Jeff Goins seems to think so. In his final blog post ​The End of Blogging (for me)​ on his website he wrote about how the blogosphere has all but vanished and splintered into various social media platforms. Gone are the days of Live Journal and WordPress blogs where we all are commenting on each other’s posts. I miss those days.

But over on Substack, there’s at least the potential for a thriving community of readers and writers. And the possibility for paid subscriptions so creators can eek out a living putting some of their writing behind a paywall. Should I give that a go? Or is it all just a vain quest for relevance that I should really be seeking within?

Am I just a highly sensitive artist looking for approval and validation? To feed my need for significance?
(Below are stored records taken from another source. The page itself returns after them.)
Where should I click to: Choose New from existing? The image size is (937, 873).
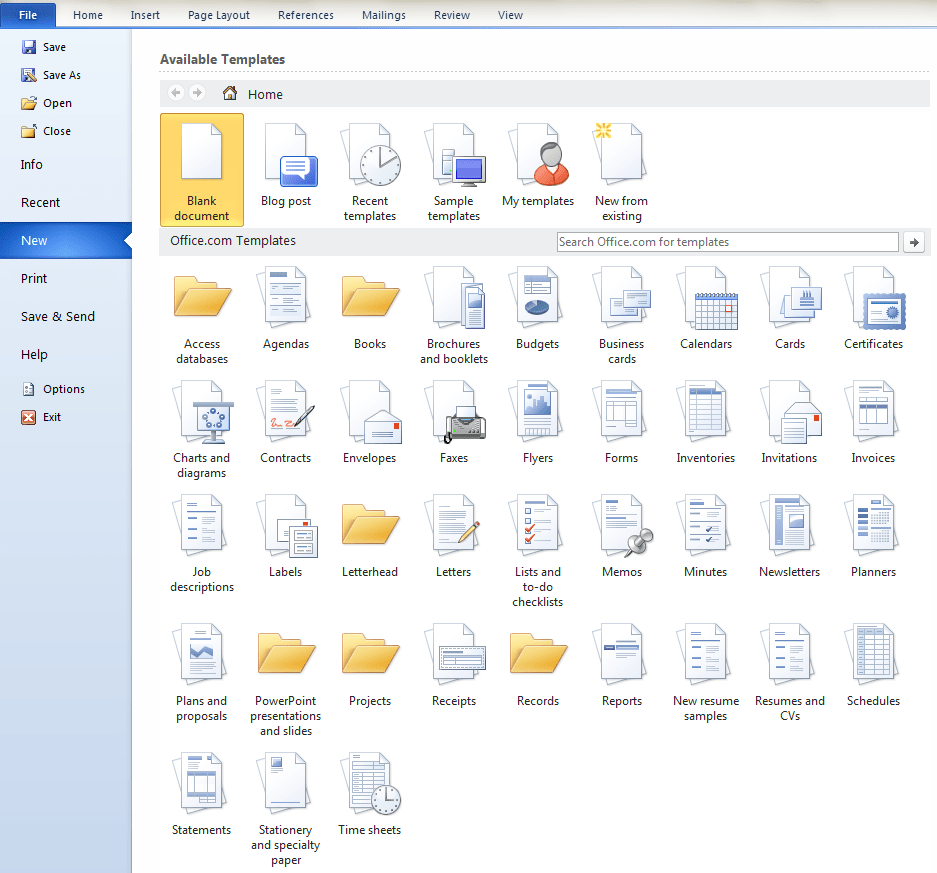pyautogui.click(x=621, y=160)
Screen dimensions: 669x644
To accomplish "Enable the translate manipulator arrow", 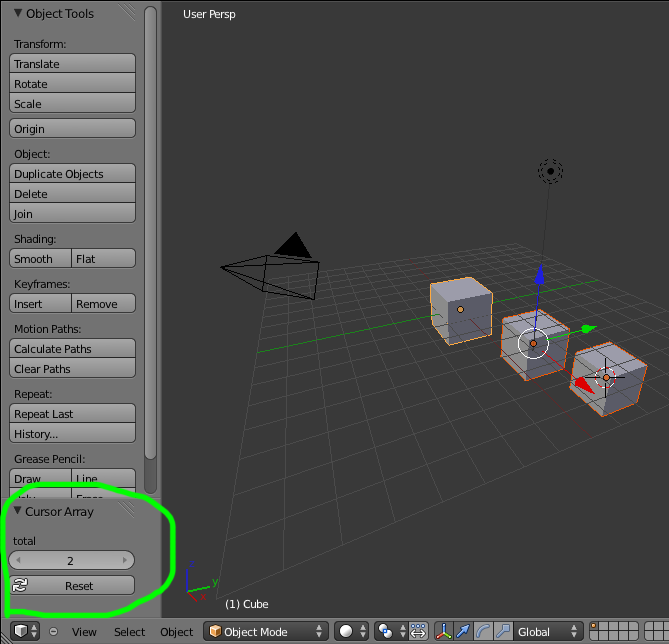I will (463, 631).
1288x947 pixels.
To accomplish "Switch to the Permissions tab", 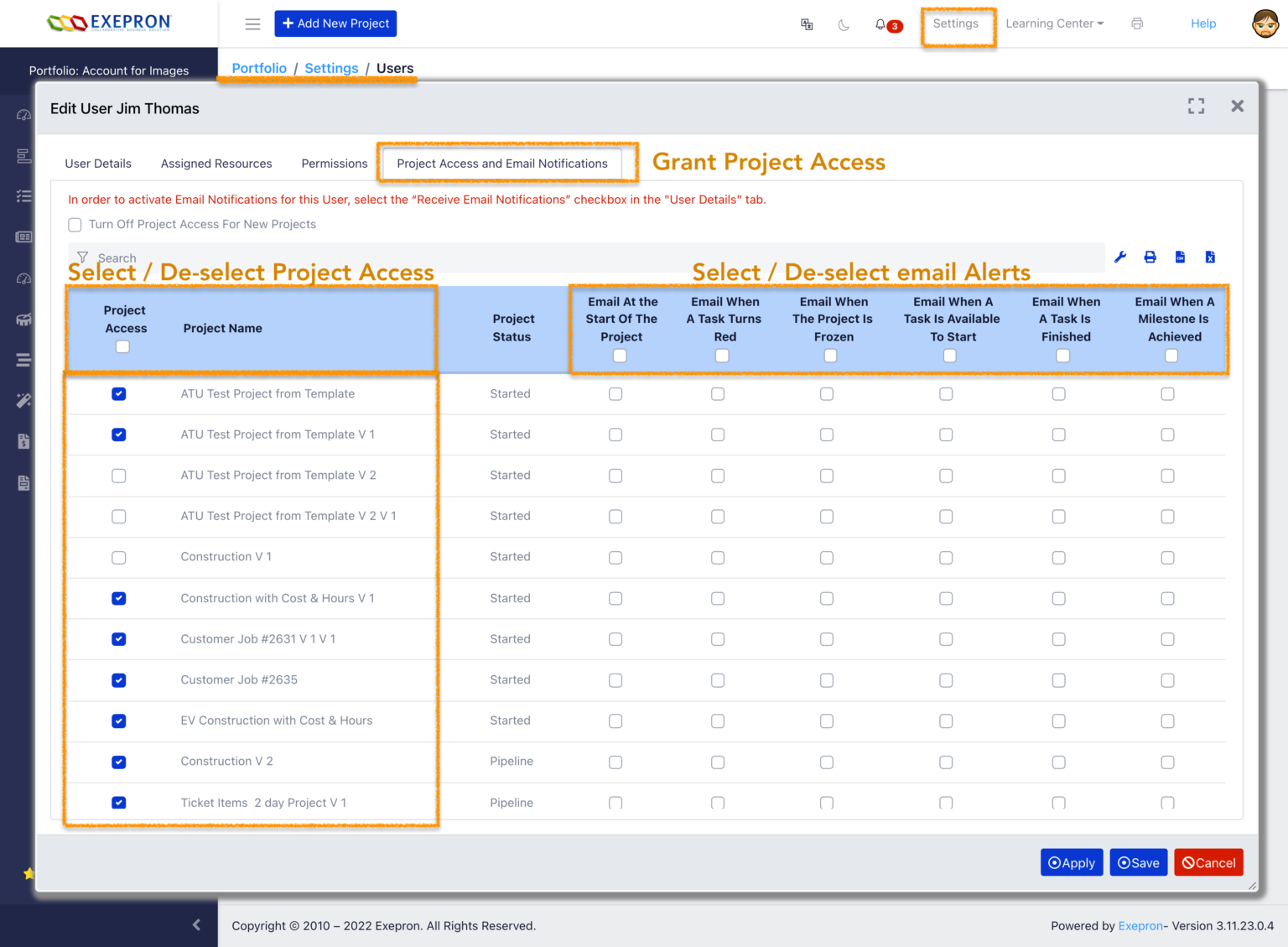I will [334, 164].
To build and nurture a “following” (even as we approach the ​death of the follower​) so that I can successfully make a sustainable living as an artist? Yes, I think a little bit of all of that. But is it working?

The newsletter format is something writers recommend as way to bypass social media and “own” your list. I like that it’s personal and not dependent on social media platforms where it’s ​getting harder and harder​ to actually reach the people who follow you. But if it’s too one-sided I’m not sure I can keep it going.
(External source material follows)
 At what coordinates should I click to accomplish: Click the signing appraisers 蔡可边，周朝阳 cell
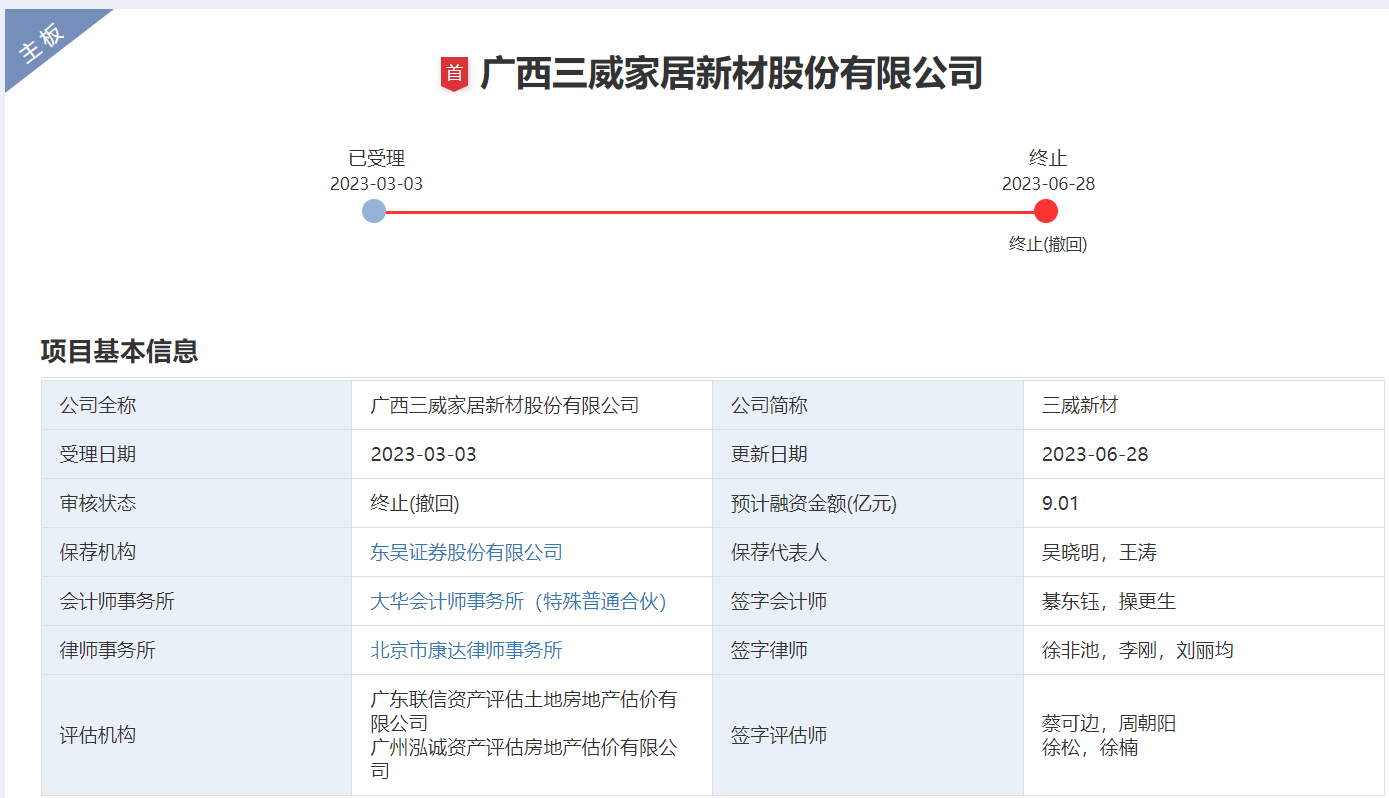point(1108,723)
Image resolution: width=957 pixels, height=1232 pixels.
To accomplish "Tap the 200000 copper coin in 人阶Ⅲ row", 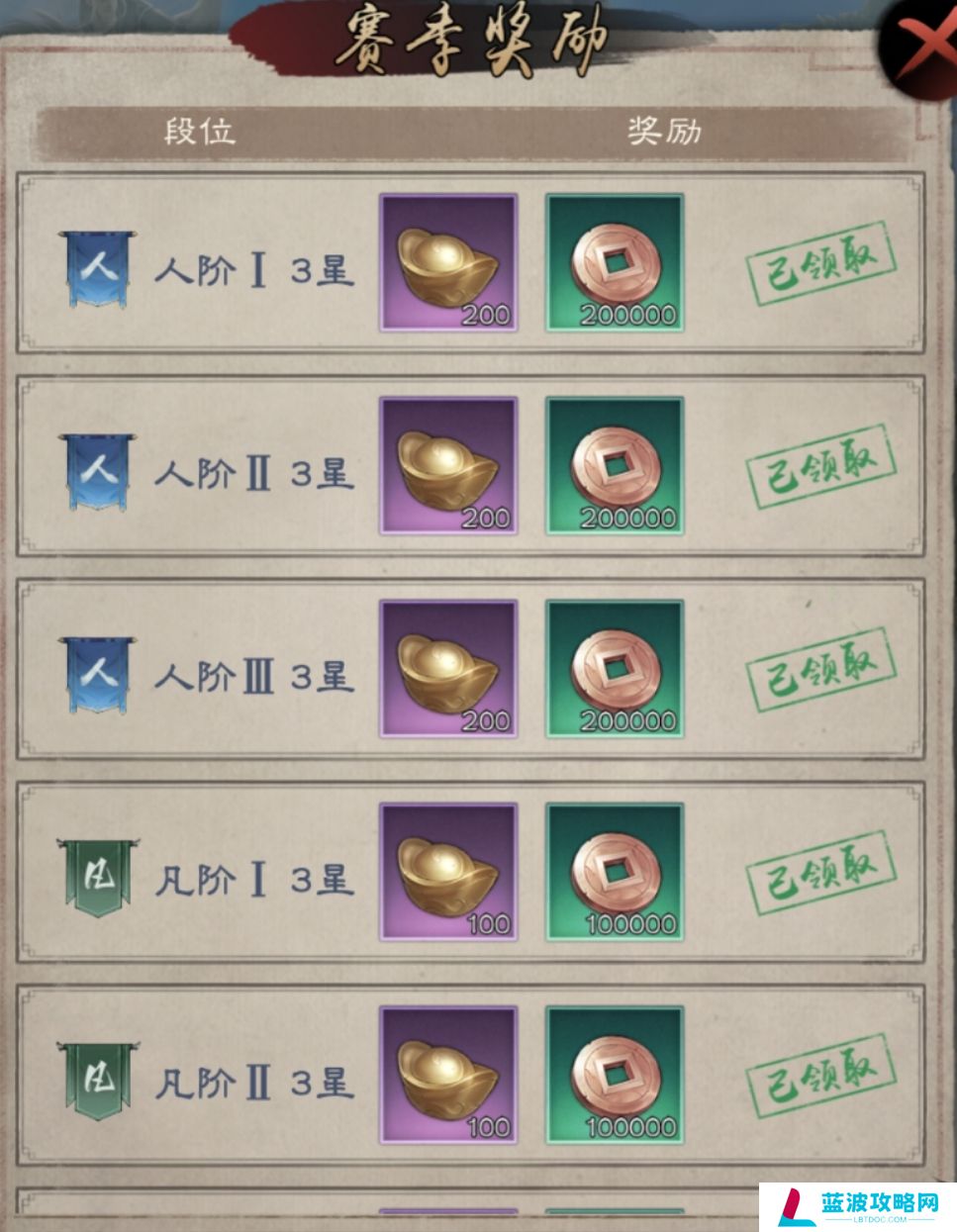I will click(615, 669).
I might like the podcast format better honestly. It’s easier for me to share my ideas in a ​real conversation​ but isn’t as personal to you. I’d still love to contribute directly to your needs and being of service. But I may cut back or phase out this newsletter if I need to.

That’s where I’m at today. Who knows if I’ll even feel the same next week. But that’s what I got.

Have a good weekend. ✌️

Jeff

Featured Photo by Alexis Fauvet on Unsplash

Jeff Finley
Jeff Finley

Jeff is a graphic artist, designer, musician, writer, and mystic with a passion for truth and personal growth. He's the author of Wake Up, Maker/Mistaker, and Thread's Not Dead, as well as the creator of Starseed Supply Co. Learn more about him here.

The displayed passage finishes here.